Managing Data and Infrastructure in AI Projects: Key Challenges and Solutions
In a previous article, I shared about the challenges faced in the area of project scope while managing AI projects. In this article, I am going to share some of the key challenges faced, in the area of data and development environment, and how they were addressed by the project managers and the project teams.
DATA
Data is of great significance to AI/ML projects. It is not possible to train a ML model to achieve acceptable results without the right quantity and quality of data. In this regard, another main challenge faced by the project team is the delay in the provision of quality data by the project sponsor, and sometimes made worse due to non-availability of quality data.
Data preparation is time consuming and project sponsor has to invest considerable time and effort to curate data for model training. For some projects, the data needs to be scraped from public domain websites which requires the project sponsor to build a web scraper to extract the data. Most project sponsors are not prepared with the data required for model development at the start of the project. There were cases where the data was only made fully available around midway of the project. This delays the Exploratory Data Analysis (EDA) planned in the early stage of the project. EDA is meant for the project team to uncover any data quality issues early and provide feedback to the project sponsor to take next steps to improve the data quality.
Challenges faced
- Insufficient data for model training
- Poor data quality
- Imbalanced dataset
- Incorrect labelling/annotation
- Full dataset is available only around midway of the project
- Synthetic data provided instead of actual data due to regulatory requirements
How we dealt with data issues
- Reiterated the need for good quantity and quality of data (for model accuracy) during the initial proposal review by the presales team and during the project kick-off meeting and subsequent sprint review meetings by the project team.
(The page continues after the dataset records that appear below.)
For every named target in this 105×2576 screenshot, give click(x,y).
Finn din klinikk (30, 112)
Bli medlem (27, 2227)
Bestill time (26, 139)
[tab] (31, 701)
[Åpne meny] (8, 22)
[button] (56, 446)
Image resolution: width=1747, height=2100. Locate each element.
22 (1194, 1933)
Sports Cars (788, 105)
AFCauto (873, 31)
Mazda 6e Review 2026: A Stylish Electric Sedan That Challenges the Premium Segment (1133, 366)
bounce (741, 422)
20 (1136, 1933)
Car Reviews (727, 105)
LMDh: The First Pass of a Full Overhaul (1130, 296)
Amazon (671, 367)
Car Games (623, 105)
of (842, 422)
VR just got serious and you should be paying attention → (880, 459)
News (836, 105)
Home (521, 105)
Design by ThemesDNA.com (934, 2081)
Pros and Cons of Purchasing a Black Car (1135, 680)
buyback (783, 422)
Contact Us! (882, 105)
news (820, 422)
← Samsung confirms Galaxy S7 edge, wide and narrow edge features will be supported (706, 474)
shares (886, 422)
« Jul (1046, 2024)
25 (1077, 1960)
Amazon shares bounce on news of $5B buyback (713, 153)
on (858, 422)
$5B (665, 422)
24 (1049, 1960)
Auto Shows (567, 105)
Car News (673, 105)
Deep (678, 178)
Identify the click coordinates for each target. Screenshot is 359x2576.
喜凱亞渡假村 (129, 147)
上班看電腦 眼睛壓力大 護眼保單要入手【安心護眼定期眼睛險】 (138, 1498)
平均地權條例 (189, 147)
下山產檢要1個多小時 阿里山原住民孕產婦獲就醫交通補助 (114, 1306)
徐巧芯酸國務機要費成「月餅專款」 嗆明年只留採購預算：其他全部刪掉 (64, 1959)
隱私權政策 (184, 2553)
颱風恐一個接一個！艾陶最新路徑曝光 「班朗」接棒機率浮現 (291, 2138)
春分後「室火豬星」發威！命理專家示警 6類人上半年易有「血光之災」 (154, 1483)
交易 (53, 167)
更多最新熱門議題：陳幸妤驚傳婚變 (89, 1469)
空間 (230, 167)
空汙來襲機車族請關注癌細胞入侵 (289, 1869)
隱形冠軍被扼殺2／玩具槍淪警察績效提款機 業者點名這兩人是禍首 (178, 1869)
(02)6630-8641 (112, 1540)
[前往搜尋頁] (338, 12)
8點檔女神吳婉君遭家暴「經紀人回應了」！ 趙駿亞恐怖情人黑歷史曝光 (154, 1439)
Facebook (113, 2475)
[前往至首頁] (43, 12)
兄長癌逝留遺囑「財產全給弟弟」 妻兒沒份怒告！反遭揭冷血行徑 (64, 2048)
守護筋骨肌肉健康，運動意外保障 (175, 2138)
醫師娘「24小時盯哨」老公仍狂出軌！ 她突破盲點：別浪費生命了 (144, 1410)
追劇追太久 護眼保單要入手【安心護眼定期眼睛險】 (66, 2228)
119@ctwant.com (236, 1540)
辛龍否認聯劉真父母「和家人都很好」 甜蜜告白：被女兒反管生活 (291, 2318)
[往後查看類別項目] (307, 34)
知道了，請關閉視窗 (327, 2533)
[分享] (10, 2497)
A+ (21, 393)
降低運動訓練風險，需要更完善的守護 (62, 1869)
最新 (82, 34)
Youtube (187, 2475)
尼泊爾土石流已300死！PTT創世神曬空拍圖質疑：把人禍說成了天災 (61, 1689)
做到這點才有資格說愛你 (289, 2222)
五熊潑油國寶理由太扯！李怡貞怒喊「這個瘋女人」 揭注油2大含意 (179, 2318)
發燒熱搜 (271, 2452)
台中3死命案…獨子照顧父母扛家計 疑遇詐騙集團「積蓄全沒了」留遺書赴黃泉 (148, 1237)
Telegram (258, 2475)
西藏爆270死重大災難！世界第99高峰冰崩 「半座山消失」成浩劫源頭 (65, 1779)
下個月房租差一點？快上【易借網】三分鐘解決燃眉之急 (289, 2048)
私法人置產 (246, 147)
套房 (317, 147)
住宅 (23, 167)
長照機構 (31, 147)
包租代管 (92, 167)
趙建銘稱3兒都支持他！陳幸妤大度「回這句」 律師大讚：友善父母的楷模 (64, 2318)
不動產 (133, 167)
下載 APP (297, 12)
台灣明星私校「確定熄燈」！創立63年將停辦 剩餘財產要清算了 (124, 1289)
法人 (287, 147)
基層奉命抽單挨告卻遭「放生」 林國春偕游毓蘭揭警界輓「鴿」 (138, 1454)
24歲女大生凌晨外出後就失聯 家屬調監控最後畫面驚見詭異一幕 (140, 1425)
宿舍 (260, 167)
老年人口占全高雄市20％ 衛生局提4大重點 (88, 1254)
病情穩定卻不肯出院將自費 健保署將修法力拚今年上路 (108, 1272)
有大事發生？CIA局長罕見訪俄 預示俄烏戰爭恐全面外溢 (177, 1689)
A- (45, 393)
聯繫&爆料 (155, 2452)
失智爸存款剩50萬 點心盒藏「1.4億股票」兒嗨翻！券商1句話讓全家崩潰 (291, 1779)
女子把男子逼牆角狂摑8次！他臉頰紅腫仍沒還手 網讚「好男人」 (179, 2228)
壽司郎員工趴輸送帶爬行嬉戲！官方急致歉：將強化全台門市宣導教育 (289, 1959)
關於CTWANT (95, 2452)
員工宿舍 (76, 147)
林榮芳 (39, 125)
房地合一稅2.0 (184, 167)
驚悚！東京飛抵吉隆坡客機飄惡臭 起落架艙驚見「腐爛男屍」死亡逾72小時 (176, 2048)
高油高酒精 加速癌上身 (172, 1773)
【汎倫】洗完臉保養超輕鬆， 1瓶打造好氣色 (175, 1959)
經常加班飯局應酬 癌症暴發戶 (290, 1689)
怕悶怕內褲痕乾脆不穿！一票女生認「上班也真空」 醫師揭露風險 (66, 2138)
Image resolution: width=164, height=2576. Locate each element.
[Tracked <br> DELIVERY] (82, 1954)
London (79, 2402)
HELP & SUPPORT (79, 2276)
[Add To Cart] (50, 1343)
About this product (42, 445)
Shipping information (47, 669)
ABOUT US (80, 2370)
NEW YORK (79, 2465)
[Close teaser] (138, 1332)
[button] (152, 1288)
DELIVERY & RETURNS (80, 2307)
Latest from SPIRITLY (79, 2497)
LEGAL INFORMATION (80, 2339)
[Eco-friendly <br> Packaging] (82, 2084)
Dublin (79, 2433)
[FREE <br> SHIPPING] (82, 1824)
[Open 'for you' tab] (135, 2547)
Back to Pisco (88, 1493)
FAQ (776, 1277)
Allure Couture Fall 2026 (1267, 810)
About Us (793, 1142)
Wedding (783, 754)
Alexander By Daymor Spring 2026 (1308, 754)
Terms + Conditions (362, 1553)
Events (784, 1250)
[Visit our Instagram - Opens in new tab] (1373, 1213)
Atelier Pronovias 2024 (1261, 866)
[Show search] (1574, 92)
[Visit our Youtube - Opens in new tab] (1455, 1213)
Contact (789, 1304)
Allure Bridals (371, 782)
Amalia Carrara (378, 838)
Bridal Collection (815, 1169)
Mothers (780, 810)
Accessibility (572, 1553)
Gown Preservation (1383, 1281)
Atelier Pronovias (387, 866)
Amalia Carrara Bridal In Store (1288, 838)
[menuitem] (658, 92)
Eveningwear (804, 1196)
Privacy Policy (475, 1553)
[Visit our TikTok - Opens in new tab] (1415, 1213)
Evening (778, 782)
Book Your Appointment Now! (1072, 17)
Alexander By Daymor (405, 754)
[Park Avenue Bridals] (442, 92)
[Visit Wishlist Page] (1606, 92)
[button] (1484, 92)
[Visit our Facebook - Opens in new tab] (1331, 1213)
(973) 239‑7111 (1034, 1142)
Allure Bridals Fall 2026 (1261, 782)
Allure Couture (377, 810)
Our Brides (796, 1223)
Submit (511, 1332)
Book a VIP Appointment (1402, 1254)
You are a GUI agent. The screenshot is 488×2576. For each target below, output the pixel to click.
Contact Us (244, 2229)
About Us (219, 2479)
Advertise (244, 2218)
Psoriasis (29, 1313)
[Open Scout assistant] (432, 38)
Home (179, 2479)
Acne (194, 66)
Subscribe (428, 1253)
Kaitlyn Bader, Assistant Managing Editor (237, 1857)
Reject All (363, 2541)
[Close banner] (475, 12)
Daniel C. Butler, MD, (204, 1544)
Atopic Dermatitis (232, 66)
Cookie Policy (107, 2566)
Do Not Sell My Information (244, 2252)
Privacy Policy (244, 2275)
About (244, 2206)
- Relevant pretrained models were employed for cases where the quantity of training data is not sufficient.
- Provided templates with samples on how the data has to labelled and the quantity of labels required.
- Arranged meetings with the labelling team to understand the manual labelling process and communicated the labelling requirements to the labellers.
- Shared open source annotation tools and organized briefing sessions with the labelling team on how the data has to be annotated for better model performance.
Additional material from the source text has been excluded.